-- begin TEXT SEGMENT --

Perry said the Township is first going to try and buy the land from the developer, and will negotiate in good faith to buy the land from the developer.

However, the fact that the town council authorized that ordinance on Monday night means eminent domain is being reserved as a back-up option.

The way it works is developers have to submit proposals of this size before a town’s Zoning or Planning Board. But Perry said when the boards have rejected proposals like this in the past (Middletown initially rejected Village 35, for example), the developer sued, which almost always results in legal battles that can stretch out over decades — and cost Middletown taxpayers tens of thousands of dollars in legal bills.

Eminent domain is when the government seizes private property from its owners, but pays the owners fair market value for the land. The use of eminent domain in America is very controversial, and even if Middletown attempted to use eminent domain in this case, there would likely be legal pushback from the developer.

Perry said he trying to stop new development from happening in Middletown.

“It is completely inappropriate for that kind of development to be there,” said Perry, of the 500 apartments. “We are going to fight this. Developers should be focused on redeveloping, not developing wooded lots and open space.”

-- end TEXT SEGMENT --

AIM 1
Express the rows from the one containing "Click read checkmarks on 'Eh?' message" through the one containing "[x=726, y=958]" as a JSON list of strings, with one string per row and blank rows left out.

-- begin SUPPLIED DATA --

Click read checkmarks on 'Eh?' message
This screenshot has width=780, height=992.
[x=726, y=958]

-- end SUPPLIED DATA --
-- begin SUPPLIED DATA --

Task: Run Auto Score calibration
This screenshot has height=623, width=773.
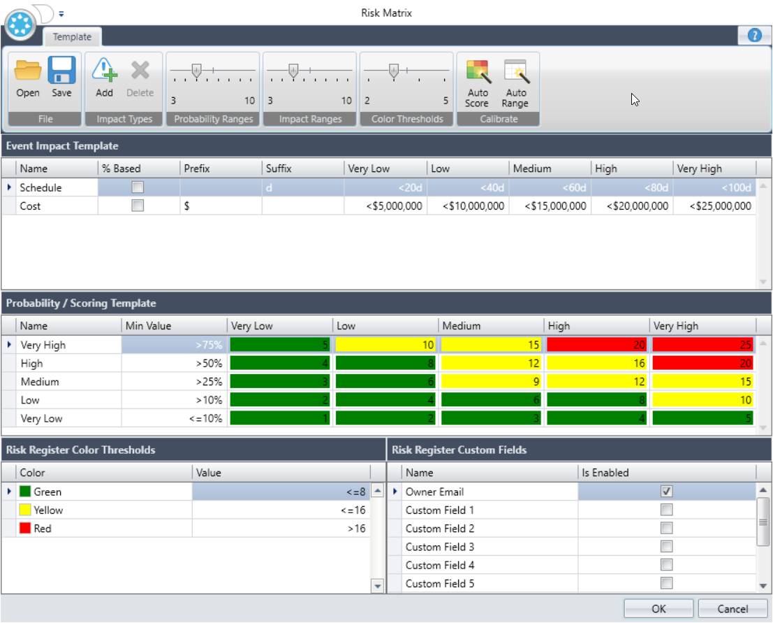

-- end SUPPLIED DATA --
-- begin SUPPLIED DATA --

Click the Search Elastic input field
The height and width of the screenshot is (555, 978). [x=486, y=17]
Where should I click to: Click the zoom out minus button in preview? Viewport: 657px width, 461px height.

-- end SUPPLIED DATA --

AIM 2
Continue the text about Middletown's effort to stop the 500-apartment development from the point where it stops.

TASK ANSWER 1
[
  "Click read checkmarks on 'Eh?' message",
  "This screenshot has width=780, height=992.",
  "[x=726, y=958]"
]

TASK ANSWER 2
“Rather than finding the right location on an already-developed property, developers want to take the quickest and easiest route by destroying our few remaining wooded, environmentally sensitive and undeveloped properties.”

In April, the Middletown Planning Board also unveiled something called the “Master Plan Reexamination Report.”

The singular goal of that report is to help preserve undeveloped open space in Middletown — and to encourage “redevelopment” in previously blighted areas or “where existing infrastructure such as utilities, public transportation and jobs exist.”

“To achieve these goals, the Township will acquire open space through condemnation, if necessary,” said the Township.

Middletown said the Township used this method in 2022 to acquire Fairview Fields, which had been owned by Fairview Cemetery, to prevent it from being developed and preserve it as youth recreational space.